--- begin STORED DATA ---

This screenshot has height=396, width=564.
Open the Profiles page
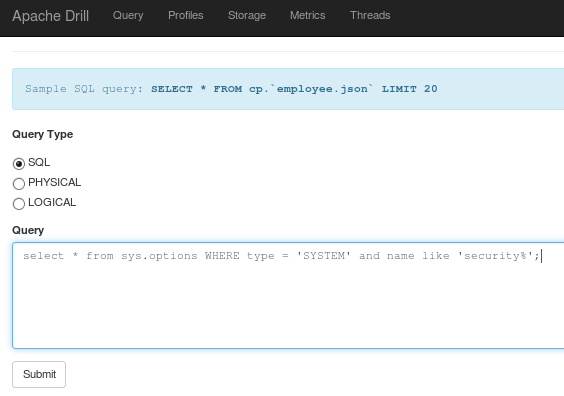click(186, 15)
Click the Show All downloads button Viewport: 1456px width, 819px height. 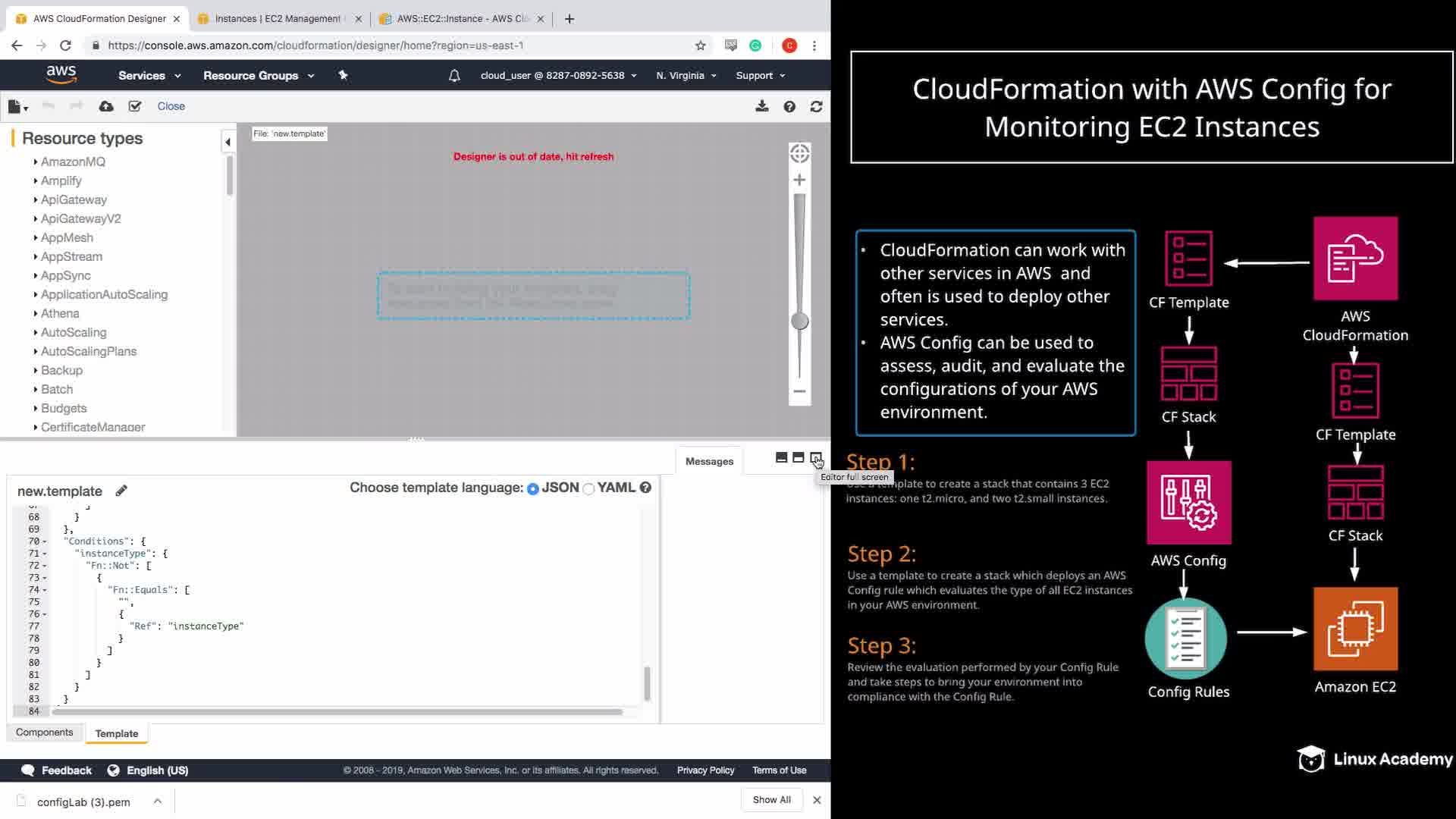click(771, 799)
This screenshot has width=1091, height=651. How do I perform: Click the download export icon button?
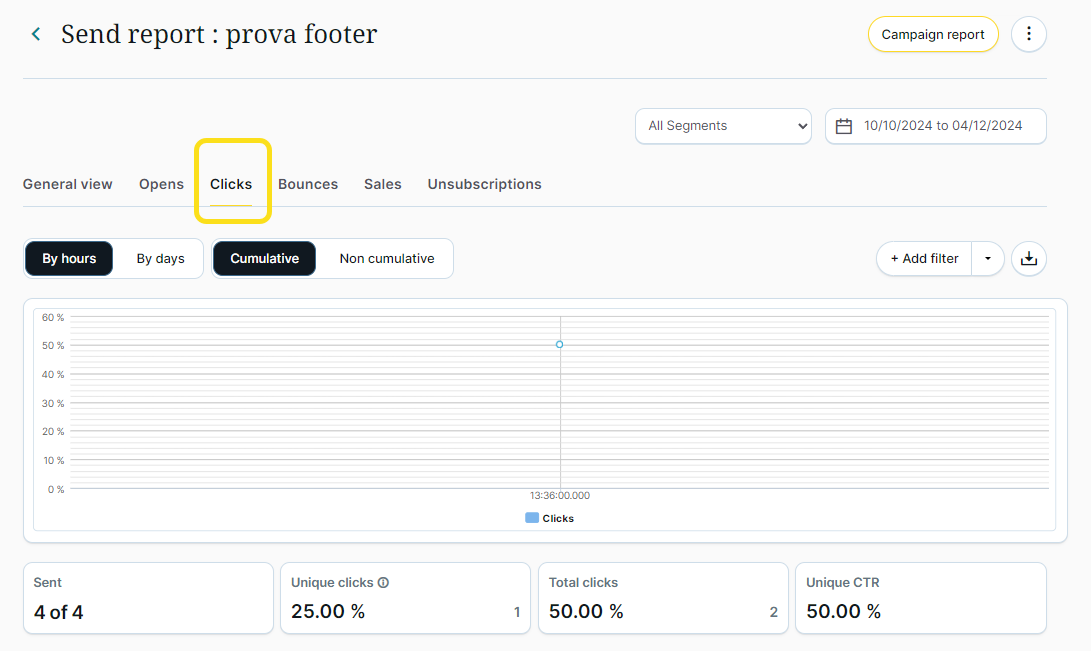coord(1029,259)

--- end STORED DATA ---

▶ [THE EXERCISE]
Starting at the row that contains "This screenshot has width=1091, height=651." and continuing through the last row, arrange each line as a JSON list of strings, one string per line and no blank lines. Leave the pictures out of the answer.

▶ [WORKED ANSWER]
[
  "This screenshot has width=1091, height=651. How do I perform: Click the download export icon button?",
  "coord(1029,259)"
]